En faisant les bons choix éthiques, réglementaires et technologiques, les bénéfices de la digitalisation du monde ne seront pas annulés par des impacts écologiques délétères, estiment les acteurs du numérique Nicolas Brien (CEO de France Digitale), Arnaud de Bermingham (président de Scaleway) et Yann Lechelle (CEO de Scaleway, membre cofondateur de France Digitale).

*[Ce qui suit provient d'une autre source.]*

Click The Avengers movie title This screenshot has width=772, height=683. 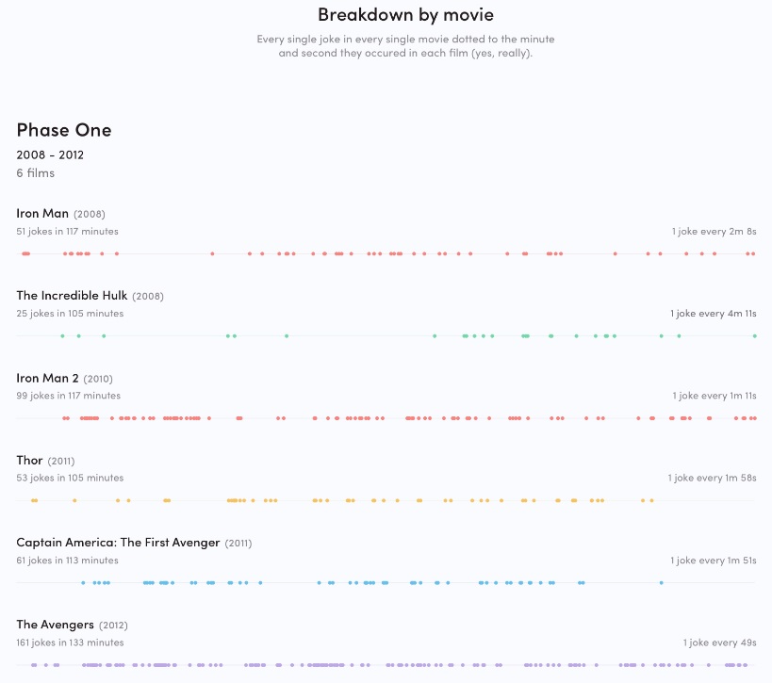click(55, 625)
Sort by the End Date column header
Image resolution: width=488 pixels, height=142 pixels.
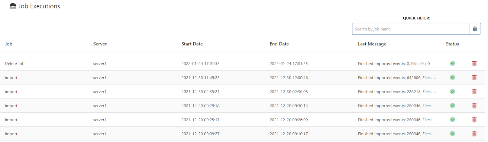coord(279,44)
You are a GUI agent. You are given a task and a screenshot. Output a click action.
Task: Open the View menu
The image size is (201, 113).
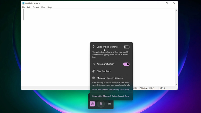[x=43, y=7]
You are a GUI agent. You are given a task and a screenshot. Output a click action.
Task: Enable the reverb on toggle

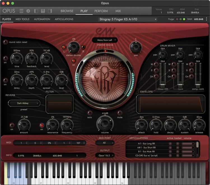pos(12,125)
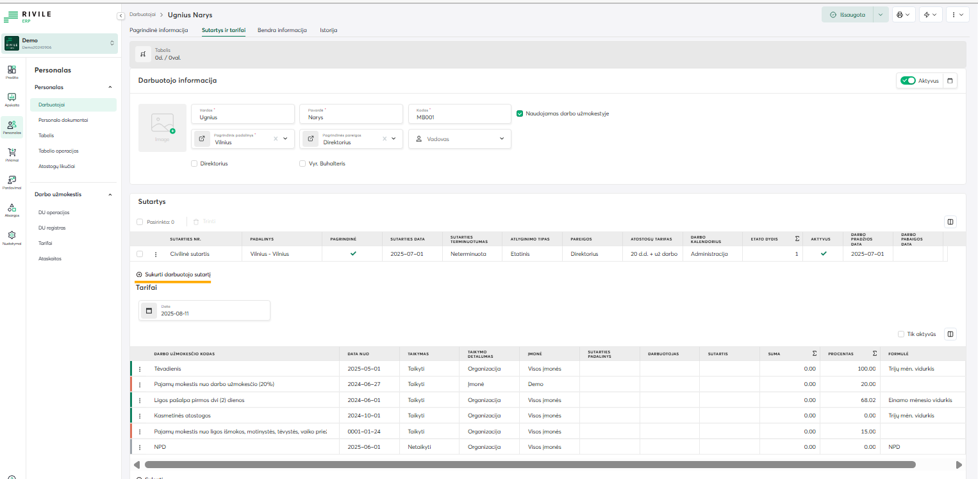Enable the Tik aktyvūs checkbox
Image resolution: width=978 pixels, height=479 pixels.
901,334
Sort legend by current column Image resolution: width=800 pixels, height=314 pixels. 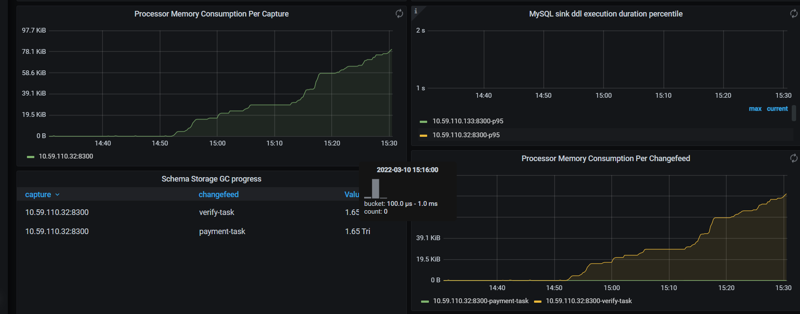777,109
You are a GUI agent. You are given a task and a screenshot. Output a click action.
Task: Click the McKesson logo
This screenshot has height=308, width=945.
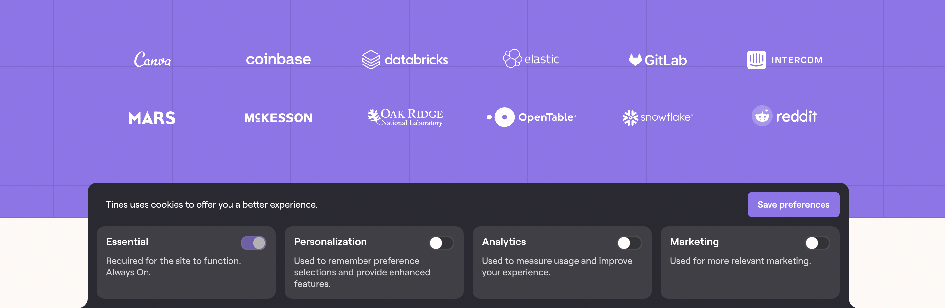tap(278, 118)
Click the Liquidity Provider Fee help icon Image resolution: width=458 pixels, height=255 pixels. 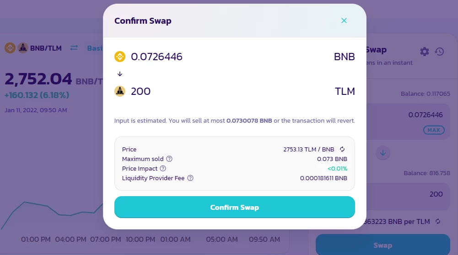190,178
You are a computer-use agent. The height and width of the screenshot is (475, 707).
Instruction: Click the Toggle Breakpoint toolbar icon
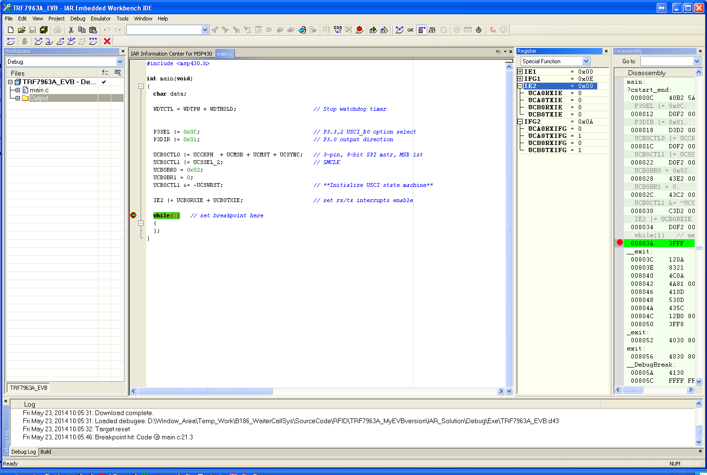[x=360, y=30]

Fin juin 2020, le Sénat a proposé une feuille de route pour une transition numérique écologique. Tandis que le cloud n’en est encore qu’aux prémices de son adoption, il est plus que jamais temps de faire les bons choix pour que les bénéfices de la nouvelle économie numérique ne soient pas annulés par des impacts écologiques directs. Nous, acteurs du numérique, avons la possibilité de nous positionner comme piliers incontournables de l’économie de demain en mettant ces forces transformatrices au service d’une société plus juste, plus responsable et plus verte ! Nicolas Brien, CEO de l’association France Digitale, Arnaud de Bermingham, président de Scaleway et Yann Lechelle, CEO de Scaleway en appellent au Premier ministre.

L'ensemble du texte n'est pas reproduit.